ADİYAT SÜRESİ(Muhammed ESED)

103. sureden (‘Asr) sonra nazil olmuştur. ‘Âdiyât (“binek atları”) sembolünün açıklaması için bkz. aşağıda not 2.
1 Ooo!1 Nefes nefese koşan binek atları,
2 ateş saçan kıvılcımlar,
3 sabah vakti akına koşan,
4 böylece toz bulutları yükselten,
5 [körcesine] bir ordunun içine dalan!2
6 GERÇEK ŞU Kİ, insan Rabbine karşı çok nankördür;3 7 ve kendisi [de] buna şahittir: 8 çünkü servet hırsına kapılmıştır.
9 Ama bilmez mi ki [Ahiret Günü,] herkes mezarından ayağa kalkıp dışarı çıktığında, 10 ve insanların kalplerinde [gizli] olan her şey ortaya döküldüğünde, 11 işte o Gün Rableri, onların her halinden haberdar [olduğunu gösterecek]tir?

DİPNOTLAR
1 Sonra gelen cümlecikler, temsîlî (imgesel) bir duruma işaret ettiklerinden, ve yemin edatı, genellikle yaptığım gibi “Düşün” olarak yahut öteki birçok çeviride yapıldığı gibi “andolsun” şeklinde değil de “Ooo!” şeklinde çevrilmiştir. (“Ooo!” ünlemi, burada hayret ve şaşkınlık belirten bir ifade olarak kullanılmıştır -T.ç.n.)
2 Yani, toz bulutları ile körleşerek akınlarının düşmana karşı mı, yoksa dosta karşı mı olduğunu bilmeden. Yukarıdaki beş ayette geliştirilen mecazî imaj, sonraki ifadelerle yakından ilgilidir. Oysa klasik müfessirler, bu bağlantıyı hiçbir zaman öne çıkarmamışlardır.

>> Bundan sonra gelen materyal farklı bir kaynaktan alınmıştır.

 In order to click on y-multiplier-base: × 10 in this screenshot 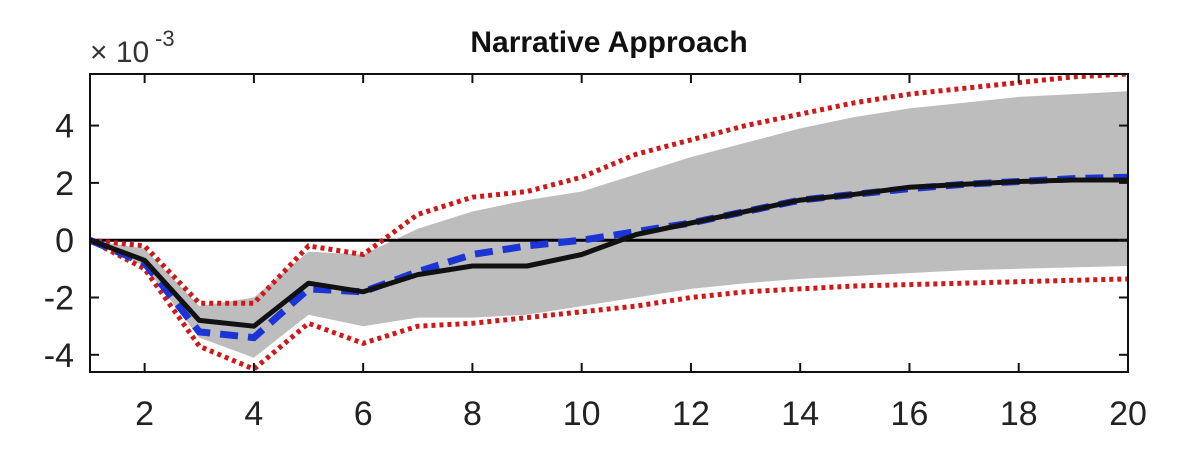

‘Âdiyât terimi, Araplar tarafından çok eski zamanlardan Orta Çağ'lara kadar kullanılan savaş atlarını veya binek atlarını gösterir (terimin müennes halde kullanılması, kural olarak, dişilerin damızlık atlara tercih edilmesindendir). Geleneksel açıklamalar, “binek atları”nın burada müminlerin Allah yolunda savaşmalarını (cihâd) sembolize ettiği ve bu nedenle son derece övgüye değer bir şeyi temsil ettiği varsayımına dayanmaktadır. Oysa bu açıklama, böyle olumlu bir temsil ile 6. ayet ve devamında ifade edilen kınama arasındaki tenakuzu dikkate almamakta, ayrıca bu şekildeki bir klasik açıklama surenin iki bölümü arasında mantıkî bir bağlantı kuramamaktadır. Ama böyle bir bağlantının varlığı gerekli olduğundan ve 6-11. ayetler tartışmasız bir şekilde kınayıcı bir nitelik taşıdığından, ilk beş ayetin de aynı -veya, en azından benzer- bir karaktere sahip olduğu sonucuna varırız. “Binek atları” temsîlinin burada olumlu bir anlamda kullanıldığı ön yargısından kendimizi kurtardığımızda bu karakter hemen açıkça anlaşılır.
Burada tersi geçerlidir. “Binek atları”, şüpheye mahal bırakmayacak şekilde, yoldan çıkmış insan ruhunu veya kişiliğini sembolize eder -bütün ruhî yönelişlerden yoksun, her türlü bâtıl ile şartlanmış ve yönlendirilmiş, bencil arzuların, çılgınca ihtirasların kölesi olmuş, akıl ve bilincin kontrolünden çıkmış, şaşkın toz bulutlarının ve sapık iştahların körleştirdiği, karmaşık/çözümsüz durumlara kendini sokan ve böylece manevî yok oluşunu hazırlayan insan ruhunu.
3 Yani, çılgınca akın eden atlarla sembolize edilen ihtiras ve iştahlarına ne zaman teslim olursa Allah'ı ve O'na karşı sorumluluğunu unutur.